DATASET →
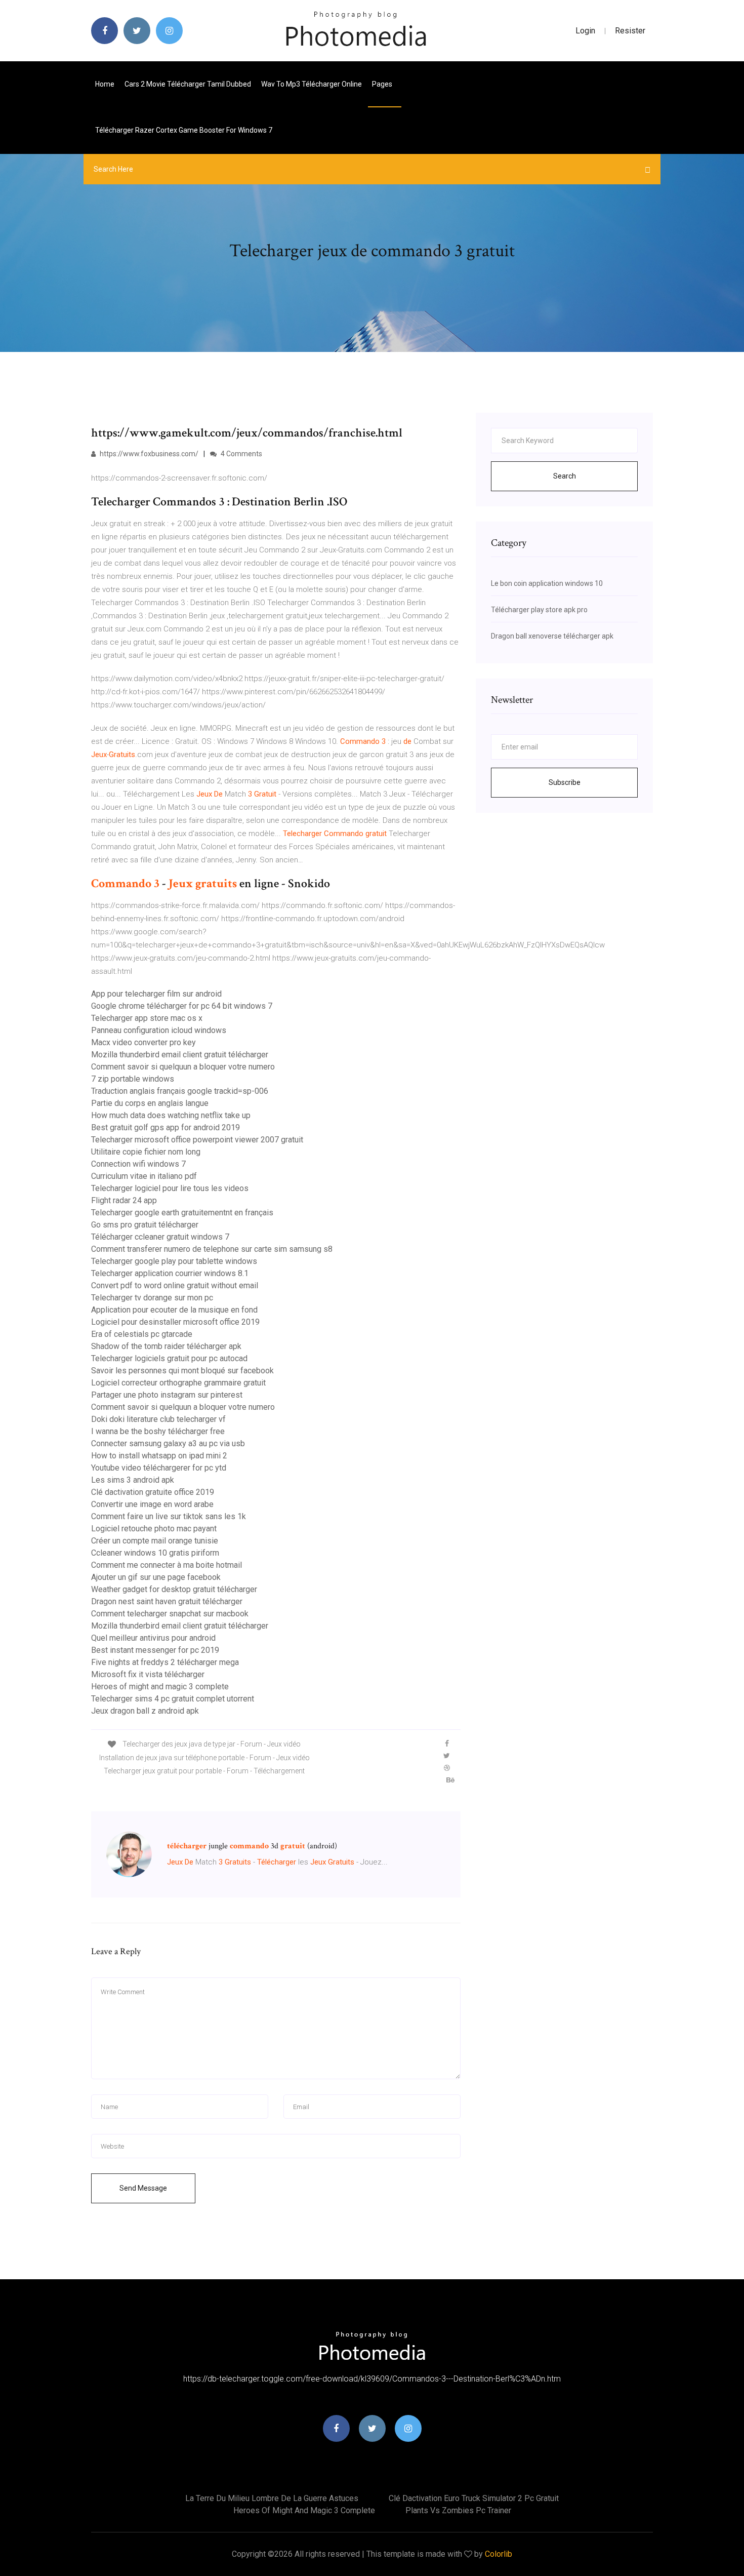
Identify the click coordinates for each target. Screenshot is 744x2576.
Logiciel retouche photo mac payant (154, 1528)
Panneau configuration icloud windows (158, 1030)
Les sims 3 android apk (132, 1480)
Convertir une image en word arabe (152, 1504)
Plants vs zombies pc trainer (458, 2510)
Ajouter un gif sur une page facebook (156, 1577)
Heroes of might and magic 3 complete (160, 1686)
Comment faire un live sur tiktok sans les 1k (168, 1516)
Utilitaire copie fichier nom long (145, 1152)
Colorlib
--
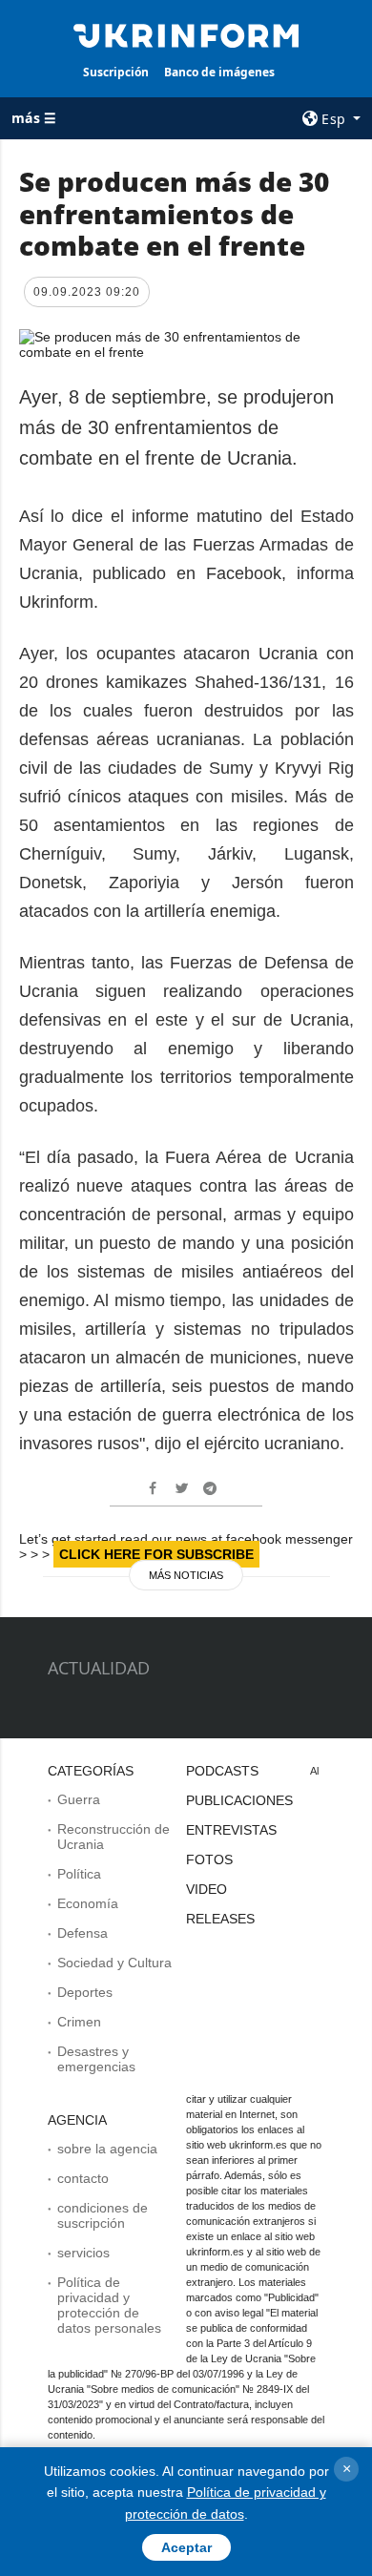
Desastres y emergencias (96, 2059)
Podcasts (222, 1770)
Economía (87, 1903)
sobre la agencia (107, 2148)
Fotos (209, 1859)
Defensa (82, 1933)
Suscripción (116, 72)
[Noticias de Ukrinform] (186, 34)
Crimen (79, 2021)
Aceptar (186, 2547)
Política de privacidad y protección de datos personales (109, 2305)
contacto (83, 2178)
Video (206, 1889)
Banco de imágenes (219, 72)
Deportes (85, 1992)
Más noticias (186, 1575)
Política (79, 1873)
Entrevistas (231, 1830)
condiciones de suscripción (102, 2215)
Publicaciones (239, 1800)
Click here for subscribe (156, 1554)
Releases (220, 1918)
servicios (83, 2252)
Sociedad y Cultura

DIRECTIONS FOR THIS TASK → All that belongs in the answer is the run of lines above from the line containing "Identify the click" through the line containing "Convertir une image en word arabe (152, 1504)", exactly as written.

EXERCISE SOLUTION →
Identify the click coordinates for each target. Screenshot is 744x2576.
Logiciel retouche photo mac payant (154, 1528)
Panneau configuration icloud windows (158, 1030)
Les sims 3 android apk (132, 1480)
Convertir une image en word arabe (152, 1504)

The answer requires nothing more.